Estratto della fonte –
Di conseguenza, anche laddove nel verbale di insediamento, ex art. 3, comma 2°, all. V.2 non è richiesto che i membri del CCT dichiarino ogni circostanza rilevante ai sensi dell’art. 2 dell’all. V.2, potrebbe essere conveniente che gli stessi, rendendosi parti diligenti, perlomeno nei casi in cui i legali rappresentanti delle parti abbiano reso dichiarazione di attribuire alle pronunce valore di lodo contrattuale, effettuino la disclosure, al fine di precludere l’azione di cui all’art. 808-ter, comma 2°, c.p.c. (in quanto espressamente richiamato dall’art. 217, comma 3°, c.a.p.). Posto, per di più, che le parti non avrebbero avuto modo di proporre istanza di ricusazione in tutti quei casi in cui non potevano avere contezza della sussistenza di cause di incompatibilità dei membri del CCT, con eccezione dei fatti notori.
9. Ulteriore questione si pone in ragione dei motivi che le parti possono utilmente invocare per ricusare i membri del CCT, o da richiamare nella disclosure, stante quanto disposto dal comma 4° dell’art. 2 all.V.2, secondo il quale la sussistenza delle cause di incompatibilità dei membri del CCT può essere fatta valere dalle parti mediante istanza di ricusazione ex art. 810 c.p.c.

Compiti da svolgere –
A: Secondo il brano, con quale istanza le parti possono far valere le cause di incompatibilità dei membri del CCT?
B: Prosegui il brano sulla ricusazione dei membri del CCT dal punto in cui si interrompe.
L'elenco non ha alcun legame con il brano.

Materiale fornito –
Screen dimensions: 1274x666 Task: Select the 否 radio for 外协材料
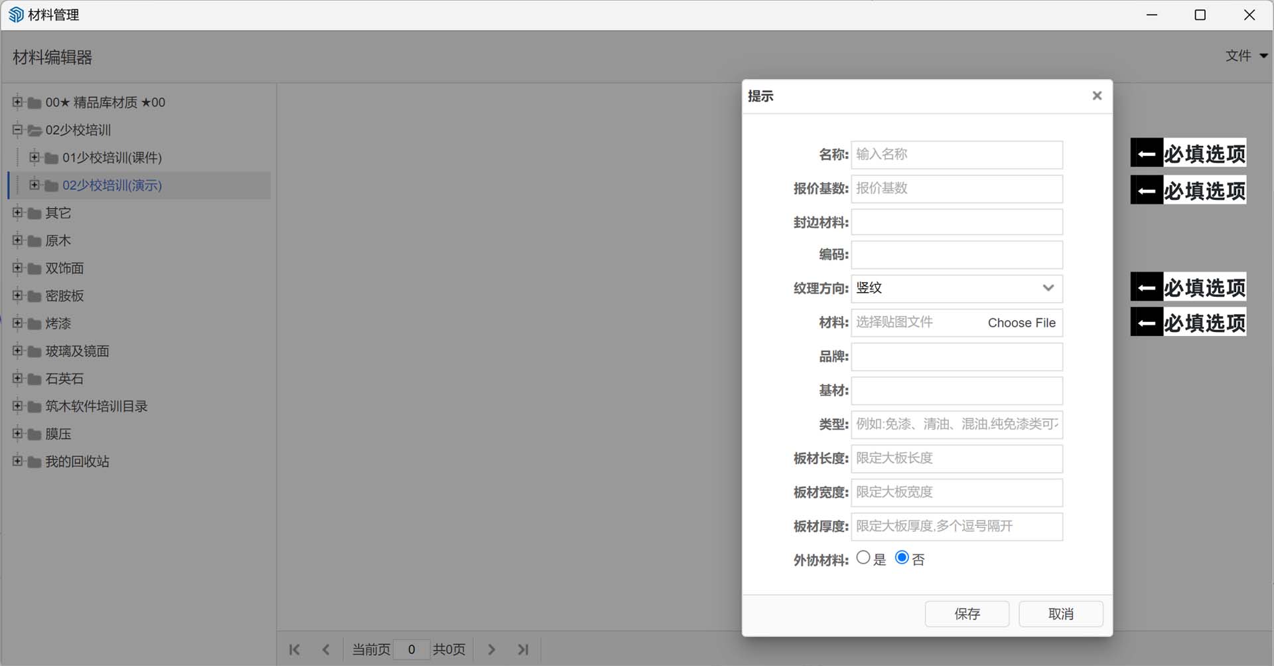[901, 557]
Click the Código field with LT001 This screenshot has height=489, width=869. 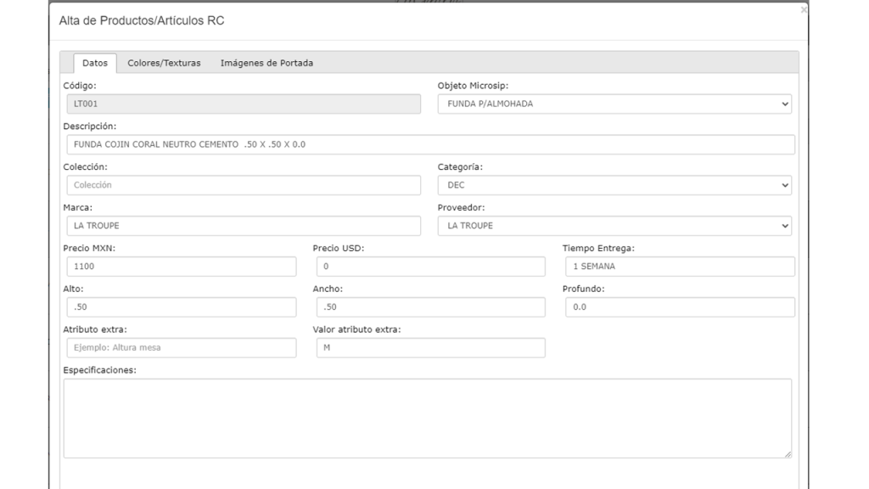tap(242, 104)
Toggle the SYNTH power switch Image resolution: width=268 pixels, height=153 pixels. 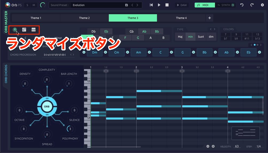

Elenco risposte –
A: Con un'istanza di ricusazione ex art. 810 c.p.c.

B:
L’ultimo comma dell’art. 2 dell’all. V.2 sembra lasciare spazio alla ricusazione esclusivamente per le cause di incompatibilità di cui al comma 3° del medesimo articolo, non dando apparentemente spazio alle ulteriori cause previste dal comma 1° dell’art. 815 c.p.c. Di conseguenza, la formulazione della norma spingerebbe l’interprete ad adottare un criterio improntato sulla cautela, tale da ricomprendere, nel perimetro dei casi di ricusazione, solo gli incarichi, le collaborazioni o le funzioni pregresse che possano, anche in astratto, interferire con l’imparzialità comunque richiesta nello svolgimento delle funzioni attribuite al CCT, nonché le cause di conflitto di interessi ex art. 16 c.a.p.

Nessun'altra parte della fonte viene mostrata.